YOUR INSTRUCTIONS
The records, repeated exactly and in full, are the expected answer.

EXERCISE MATERIALS
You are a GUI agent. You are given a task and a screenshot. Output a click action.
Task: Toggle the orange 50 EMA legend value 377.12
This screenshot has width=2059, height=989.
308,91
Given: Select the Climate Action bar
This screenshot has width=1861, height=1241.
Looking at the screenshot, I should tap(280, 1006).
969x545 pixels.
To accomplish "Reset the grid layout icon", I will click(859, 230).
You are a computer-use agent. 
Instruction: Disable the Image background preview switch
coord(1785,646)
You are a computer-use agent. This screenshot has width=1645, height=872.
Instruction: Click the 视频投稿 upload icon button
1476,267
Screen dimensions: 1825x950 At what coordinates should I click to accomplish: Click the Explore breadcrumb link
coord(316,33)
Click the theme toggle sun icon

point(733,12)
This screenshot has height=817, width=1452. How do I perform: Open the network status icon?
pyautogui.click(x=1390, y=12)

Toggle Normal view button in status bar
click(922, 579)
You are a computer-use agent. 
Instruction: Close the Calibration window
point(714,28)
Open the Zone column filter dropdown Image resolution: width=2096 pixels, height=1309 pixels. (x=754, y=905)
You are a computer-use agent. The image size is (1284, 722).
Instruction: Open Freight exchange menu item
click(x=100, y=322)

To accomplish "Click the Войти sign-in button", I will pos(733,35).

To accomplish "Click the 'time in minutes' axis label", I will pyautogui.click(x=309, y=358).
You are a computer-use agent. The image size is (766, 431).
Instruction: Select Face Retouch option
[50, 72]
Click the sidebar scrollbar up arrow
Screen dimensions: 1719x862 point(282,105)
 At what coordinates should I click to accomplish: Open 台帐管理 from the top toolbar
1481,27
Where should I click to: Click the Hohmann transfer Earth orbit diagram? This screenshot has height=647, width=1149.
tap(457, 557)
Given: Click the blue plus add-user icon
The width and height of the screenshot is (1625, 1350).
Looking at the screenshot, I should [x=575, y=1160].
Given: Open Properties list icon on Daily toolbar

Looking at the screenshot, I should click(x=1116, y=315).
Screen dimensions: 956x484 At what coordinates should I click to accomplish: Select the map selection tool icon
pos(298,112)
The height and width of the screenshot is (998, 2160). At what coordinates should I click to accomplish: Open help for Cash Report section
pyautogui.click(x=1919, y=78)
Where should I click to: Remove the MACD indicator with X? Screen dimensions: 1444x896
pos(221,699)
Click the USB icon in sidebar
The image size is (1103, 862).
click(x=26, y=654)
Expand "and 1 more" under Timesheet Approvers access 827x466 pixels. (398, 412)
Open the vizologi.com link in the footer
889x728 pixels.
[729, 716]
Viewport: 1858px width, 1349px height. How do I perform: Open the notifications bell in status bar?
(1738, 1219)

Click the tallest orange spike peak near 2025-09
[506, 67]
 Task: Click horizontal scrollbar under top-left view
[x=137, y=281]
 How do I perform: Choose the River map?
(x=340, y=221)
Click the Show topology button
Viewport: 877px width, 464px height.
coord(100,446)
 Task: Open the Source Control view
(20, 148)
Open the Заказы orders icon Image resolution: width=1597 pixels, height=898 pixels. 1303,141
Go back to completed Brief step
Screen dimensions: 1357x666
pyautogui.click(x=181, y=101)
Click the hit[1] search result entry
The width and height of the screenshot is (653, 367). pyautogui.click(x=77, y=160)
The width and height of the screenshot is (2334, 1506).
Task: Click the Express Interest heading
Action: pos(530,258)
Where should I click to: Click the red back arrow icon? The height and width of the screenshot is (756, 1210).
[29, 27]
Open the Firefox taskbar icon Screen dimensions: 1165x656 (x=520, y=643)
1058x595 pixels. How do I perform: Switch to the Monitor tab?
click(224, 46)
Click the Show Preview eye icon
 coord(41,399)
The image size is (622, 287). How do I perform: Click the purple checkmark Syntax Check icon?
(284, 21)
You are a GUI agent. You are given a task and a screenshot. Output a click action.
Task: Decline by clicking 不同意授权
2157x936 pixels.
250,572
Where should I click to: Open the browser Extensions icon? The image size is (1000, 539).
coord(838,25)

RESULT OF THE TASK
You are a GUI agent. You are given a task and a screenshot. Output a click action.
Task: Toggle the orange 50 EMA legend value 377.12
This screenshot has width=2059, height=989.
308,91
Given: Select the Climate Action bar
This screenshot has width=1861, height=1241.
Looking at the screenshot, I should tap(280, 1006).
969x545 pixels.
To accomplish "Reset the grid layout icon", I will click(859, 230).
You are a computer-use agent. 
Instruction: Disable the Image background preview switch
coord(1785,646)
You are a computer-use agent. This screenshot has width=1645, height=872.
Instruction: Click the 视频投稿 upload icon button
1476,267
Screen dimensions: 1825x950 At what coordinates should I click to accomplish: Click the Explore breadcrumb link
coord(316,33)
Click the theme toggle sun icon

point(733,12)
This screenshot has height=817, width=1452. How do I perform: Open the network status icon?
pyautogui.click(x=1390, y=12)

Toggle Normal view button in status bar
click(922, 579)
You are a computer-use agent. 
Instruction: Close the Calibration window
point(714,28)
Open the Zone column filter dropdown Image resolution: width=2096 pixels, height=1309 pixels. (x=754, y=905)
You are a computer-use agent. The image size is (1284, 722).
Instruction: Open Freight exchange menu item
click(x=100, y=322)

To accomplish "Click the Войти sign-in button", I will pos(733,35).

To accomplish "Click the 'time in minutes' axis label", I will pyautogui.click(x=309, y=358).
You are a computer-use agent. The image size is (766, 431).
Instruction: Select Face Retouch option
[50, 72]
Click the sidebar scrollbar up arrow
Screen dimensions: 1719x862 point(282,105)
 At what coordinates should I click to accomplish: Open 台帐管理 from the top toolbar
1481,27
Where should I click to: Click the Hohmann transfer Earth orbit diagram? This screenshot has height=647, width=1149.
tap(457, 557)
Given: Click the blue plus add-user icon
The width and height of the screenshot is (1625, 1350).
Looking at the screenshot, I should [x=575, y=1160].
Given: Open Properties list icon on Daily toolbar

Looking at the screenshot, I should click(x=1116, y=315).
Screen dimensions: 956x484 At what coordinates should I click to accomplish: Select the map selection tool icon
pos(298,112)
The height and width of the screenshot is (998, 2160). At what coordinates should I click to accomplish: Open help for Cash Report section
pyautogui.click(x=1919, y=78)
Where should I click to: Remove the MACD indicator with X? Screen dimensions: 1444x896
pos(221,699)
Click the USB icon in sidebar
The image size is (1103, 862).
click(x=26, y=654)
Expand "and 1 more" under Timesheet Approvers access 827x466 pixels. (398, 412)
Open the vizologi.com link in the footer
889x728 pixels.
[729, 716]
Viewport: 1858px width, 1349px height. How do I perform: Open the notifications bell in status bar?
(1738, 1219)

Click the tallest orange spike peak near 2025-09
[506, 67]
 Task: Click horizontal scrollbar under top-left view
[x=137, y=281]
 How do I perform: Choose the River map?
(x=340, y=221)
Click the Show topology button
Viewport: 877px width, 464px height.
coord(100,446)
 Task: Open the Source Control view
(20, 148)
Open the Заказы orders icon Image resolution: width=1597 pixels, height=898 pixels. 1303,141
Go back to completed Brief step
Screen dimensions: 1357x666
pyautogui.click(x=181, y=101)
Click the hit[1] search result entry
The width and height of the screenshot is (653, 367). pyautogui.click(x=77, y=160)
The width and height of the screenshot is (2334, 1506).
Task: Click the Express Interest heading
Action: pos(530,258)
Where should I click to: Click the red back arrow icon? The height and width of the screenshot is (756, 1210).
[29, 27]
Open the Firefox taskbar icon Screen dimensions: 1165x656 (x=520, y=643)
1058x595 pixels. How do I perform: Switch to the Monitor tab?
click(224, 46)
Click the Show Preview eye icon
 coord(41,399)
The image size is (622, 287). How do I perform: Click the purple checkmark Syntax Check icon?
(284, 21)
You are a GUI agent. You are given a task and a screenshot. Output a click action.
Task: Decline by clicking 不同意授权
2157x936 pixels.
250,572
Where should I click to: Open the browser Extensions icon? The image size is (1000, 539).
coord(838,25)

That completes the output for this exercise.